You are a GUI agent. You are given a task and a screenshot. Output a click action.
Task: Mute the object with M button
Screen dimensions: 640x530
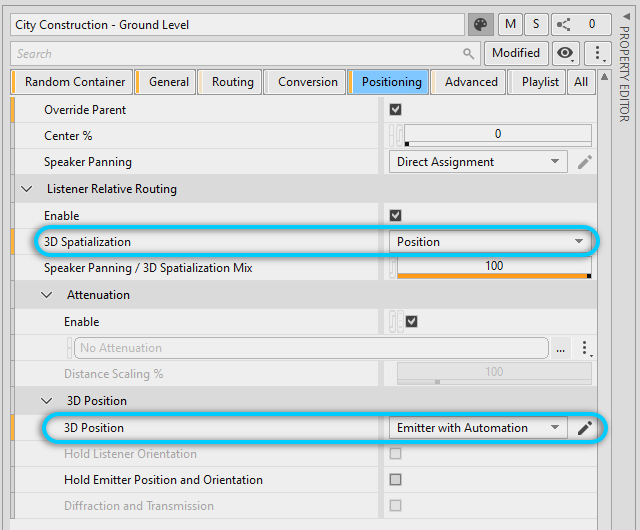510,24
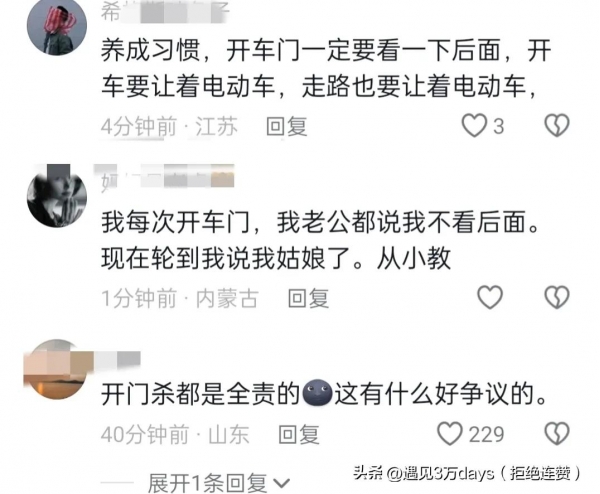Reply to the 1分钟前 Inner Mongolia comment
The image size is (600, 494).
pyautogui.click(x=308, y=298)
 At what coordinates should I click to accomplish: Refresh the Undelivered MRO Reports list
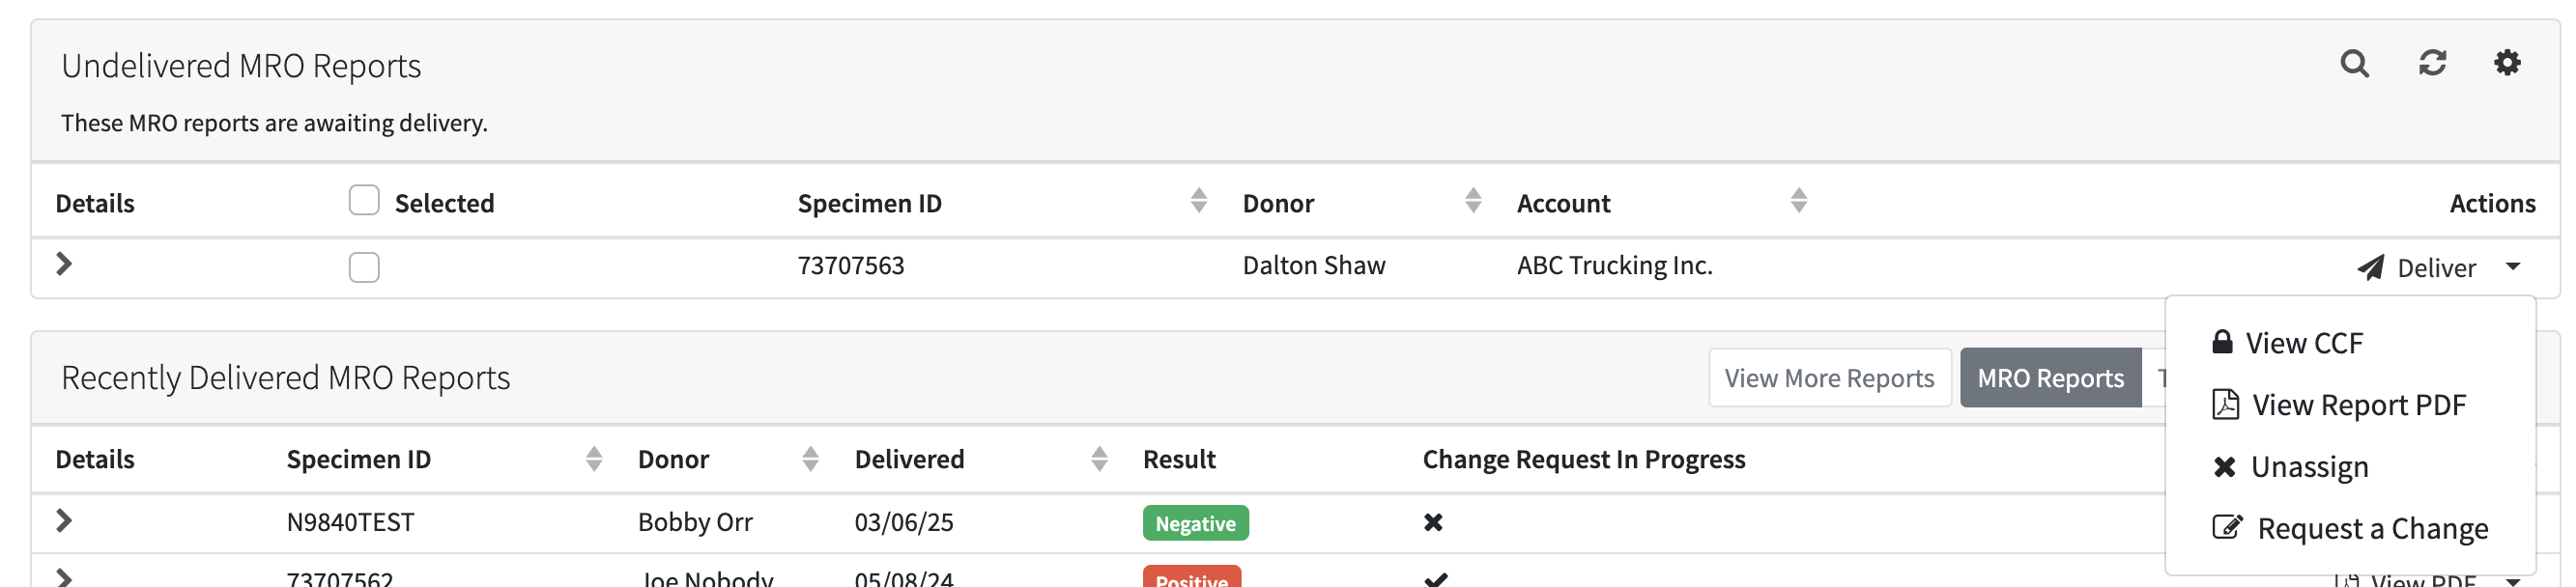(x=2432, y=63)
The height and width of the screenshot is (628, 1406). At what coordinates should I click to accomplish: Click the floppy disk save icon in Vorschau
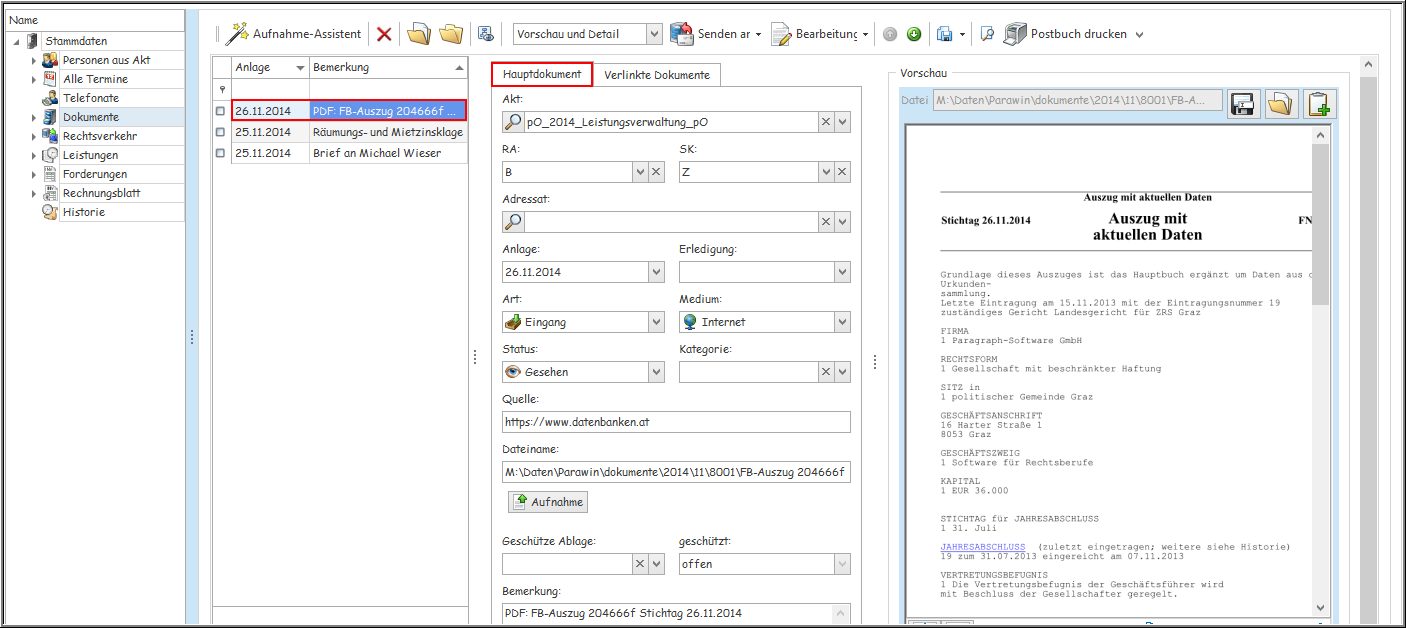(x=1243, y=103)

···

The output must start at the line holding "The height and", end at the last line of the listing above, and show each line exactly; please omit all pictures.

The height and width of the screenshot is (628, 1406). At what coordinates should I click to accomplish: Click the floppy disk save icon in Vorschau
(x=1243, y=103)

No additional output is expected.